Mood swings - could be hormonal (seriously) try noting when her cycle would be, some women get serious PMT/PMS from ovulation onwards which can make them act quite crazy but FFS don't ask her if it's that of she'll take your head off! Could also be stress triggered by any amount of things work, money, family, friends (or lack of) list is pretty much endless.....

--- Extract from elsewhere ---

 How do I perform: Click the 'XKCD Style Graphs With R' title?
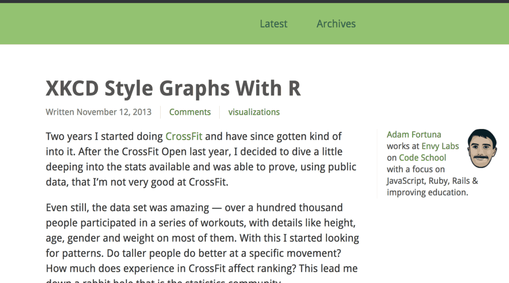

Shit after working a late night - was this work impromptu or planned/regular? Does she think you'd rather work than be with her? Try what Coope does - it works for us, when he used to work late I sometimes worried that he would rather be at work than with me or resented him giving him what I saw as "our time" to work which had so much of him already - these were entirely my insecurities & he just learned to reassure me in a really good way that stopped me getting humpy & being shitty with him when he got home  
Try texting/calling her to soften the blow ie: "Bummer - gotta work late & all I really wanted to do was come home & be with you now I'm going to really miss you - so sorry Darling" then during the evening a couple of quick "miss you/love you/thinking of you" texts or a quick call just saying "Miss ya!" or "Love ya" & putting the phone down, calling her when your on the way home & telling her you've had a shit/hard day & now its all over you just need a big cuddle to make everything fine as you're so sorry you had to work late..... all this may sound a bit sickening but it will reassure her that you're not having fun without her & will help her to see it from your point of view & softening her up to respect your needs too.... :wink:

Verbal about what you spend on your car - this depends if it impacts on other things that you could be spending it on, but then has she got a passion that she spends on that pi$$es you off? & does she understand that your car IS your passion/hobby? May need some more input about this one....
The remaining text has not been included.